Indus OS had 8 million users on budget Android phones. Most were on 2G networks in tier-2 and tier-3 Indian cities. We needed analytics to understand app usage, language preferences, and feature adoption. The challenge: telemetry from these devices was sparse, delayed, and often malformed.
The Data Problem
Events arrived hours or days late. A user on 2G might generate events at 10am but the phone would batch and send them at 2am when connected to WiFi. Some events arrived with timestamps in the future (clock drift on cheap phones). About 12% of events had missing or corrupted fields.

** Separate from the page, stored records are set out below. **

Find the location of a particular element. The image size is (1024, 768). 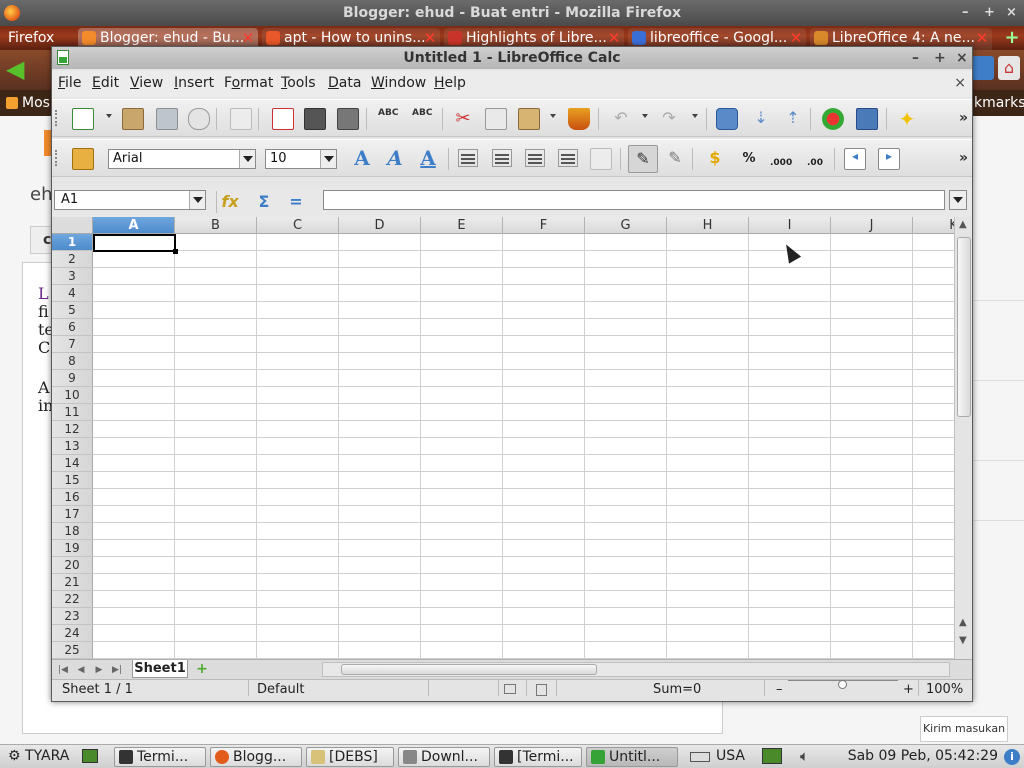

autospellcheck-icon: ABC is located at coordinates (423, 119).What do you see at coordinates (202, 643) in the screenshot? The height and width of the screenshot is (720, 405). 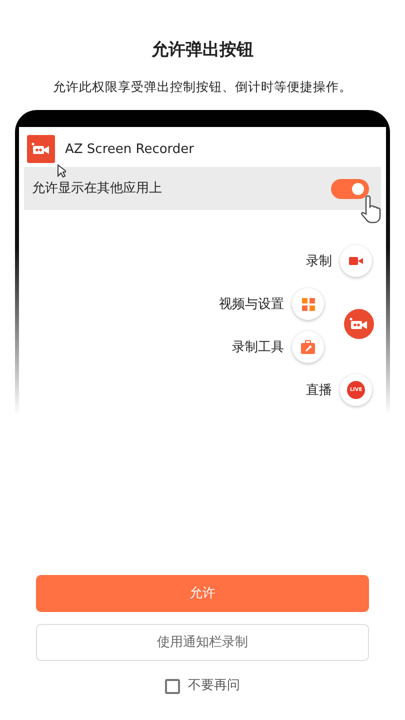 I see `notification-record-button: 使用通知栏录制` at bounding box center [202, 643].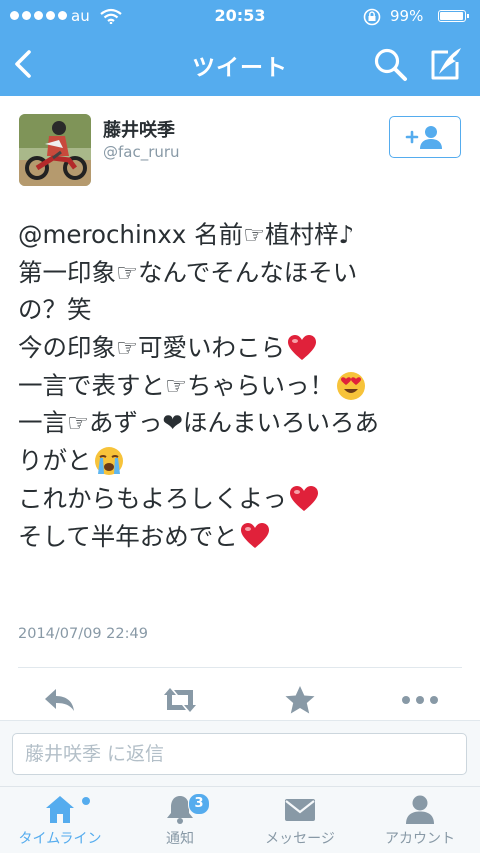 The width and height of the screenshot is (480, 853). I want to click on avatar, so click(55, 150). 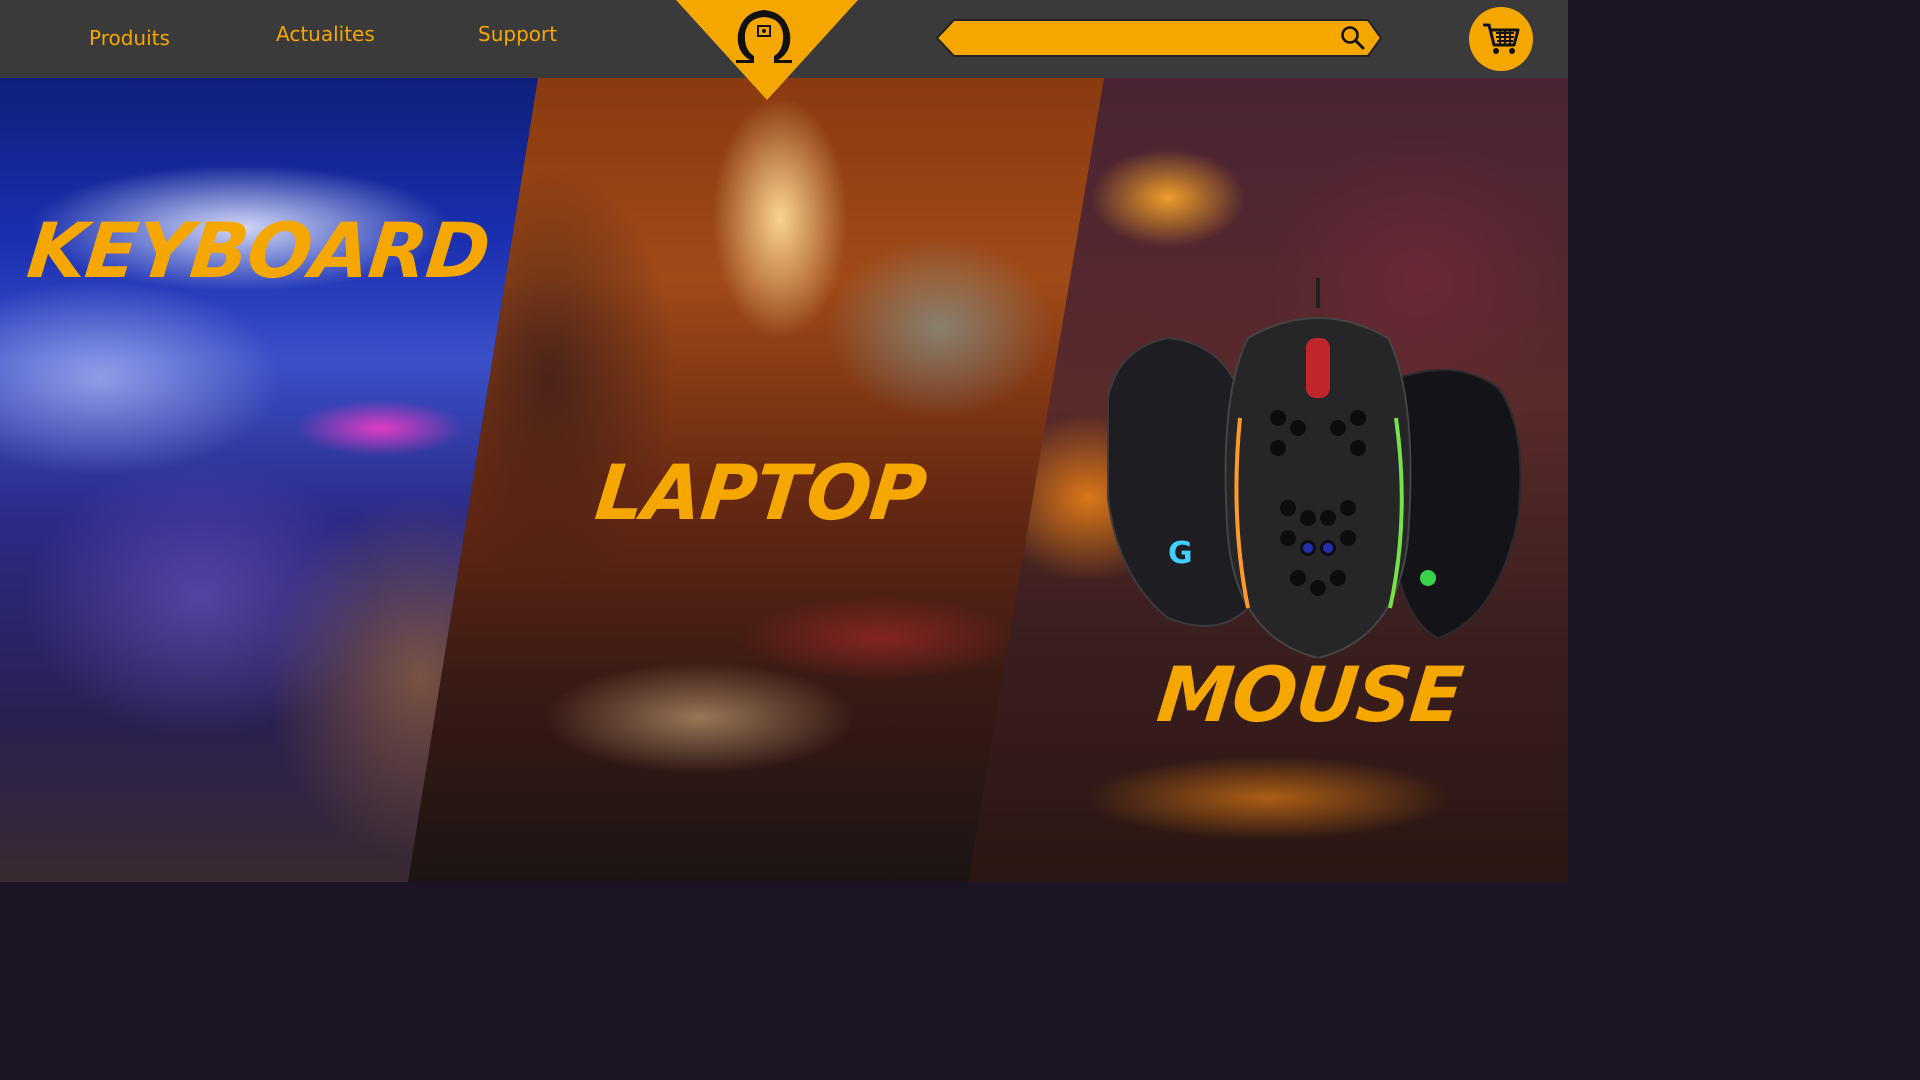 I want to click on search-bar, so click(x=1159, y=38).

We modeled events as sealed case class hierarchies. This let the compiler catch missing pattern matches and made the pipeline self-documenting.
sealed trait UserEvent {
def userId: String
def timestamp: Long
def deviceId: String
}
case class AppLaunch(
userId: String, timestamp: Long, deviceId: String,
packageName: String, sessionDurationMs: Long
) extends UserEvent
case class LanguageSwitch(
userId: String, timestamp: Long, deviceId: String,
fromLang: String, toLang: String
) extends UserEvent
case class TtsUsage(
userId: String, timestamp: Long, deviceId: String,
language: String, utteranceLengthMs: Long
) extends UserEvent
Building Fault-Tolerant Pipelines with Spark
We processed ~15 million events per day on a 4-node Spark cluster. Pattern matching on the sealed trait made event routing clean and exhaustive.

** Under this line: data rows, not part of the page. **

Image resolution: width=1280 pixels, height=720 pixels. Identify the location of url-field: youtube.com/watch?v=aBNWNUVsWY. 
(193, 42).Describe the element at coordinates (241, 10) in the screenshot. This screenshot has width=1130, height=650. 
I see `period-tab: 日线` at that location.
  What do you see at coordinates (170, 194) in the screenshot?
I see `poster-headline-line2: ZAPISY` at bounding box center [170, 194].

def processEvents(events: RDD[UserEvent]): Unit = {
val cleaned = events
.filter(e => e.timestamp > 0 && e.timestamp < System.currentTimeMillis() + 86400000)
.filter(e => e.userId.nonEmpty && e.deviceId.nonEmpty)
// Route by event type
cleaned.foreach {
case e: AppLaunch => recordAppSession(e)
case e: LanguageSwitch => trackLanguageAdoption(e)
case e: TtsUsage => measureTtsEngagement(e)
}
}
def dailyLanguageStats(events: RDD[UserEvent]): RDD[(String, Long)] = {
events.collect { case e: LanguageSwitch => e }
.map(e => (e.toLang, 1L))
.reduceByKey(_ + _)
.sortBy(_._2, ascending = false)
}
For late-arriving data, we used a two-pass approach. The first pass processed events within a 24-hour window. A second pass ran 48 hours later to catch stragglers and reconcile counts. This recovered about 8% of events that would otherwise be lost.
Practical Scala Patterns That Helped
Option and Try were essential for handling the messy telemetry data. Instead of null checks scattered everywhere, we parsed raw JSON into Option fields and let the pipeline gracefully skip bad records.
def parseEvent(raw: String): Option[UserEvent] = {
Try {
val j = parse(raw)
val uid = (j \ "uid").extract[String]
val ts = (j \ "ts").extract[Long]
val did = (j \ "did").extract[String]
(j \ "type").extract[String] match {
case "app_launch" => AppLaunch(uid, ts, did,
(j \ "pkg").extract[String], (j \ "dur").extract[Long])
case "lang_switch" => LanguageSwitch(uid, ts, did,
(j \ "from").extract[String], (j \ "to").extract[String])
case other => throw new IllegalArgumentException(s"Unknown: $other")
}
}.toOption
}
// Bad records silently dropped, counted per batch
val parsed: RDD[UserEvent] = rawEvents.flatMap(parseEvent)
We logged dropped event counts per batch. On a typical day, 3-4% of events failed parsing. Most were from older app versions sending a deprecated schema.
What Worked and What Didn’t
Scala’s type system caught entire categories of bugs at compile time. When we added a new event type, the compiler flagged every incomplete pattern match. This saved us multiple times during the 6 months I worked on this pipeline.
What didn’t work: we initially tried Spark Streaming for real-time analytics. On 2G networks, events arrived in unpredictable bursts. The micro-batch model created either empty batches or massive spikes. We switched to hourly batch jobs which were simpler and matched the actual data arrival pattern. Sometimes batch is the right answer.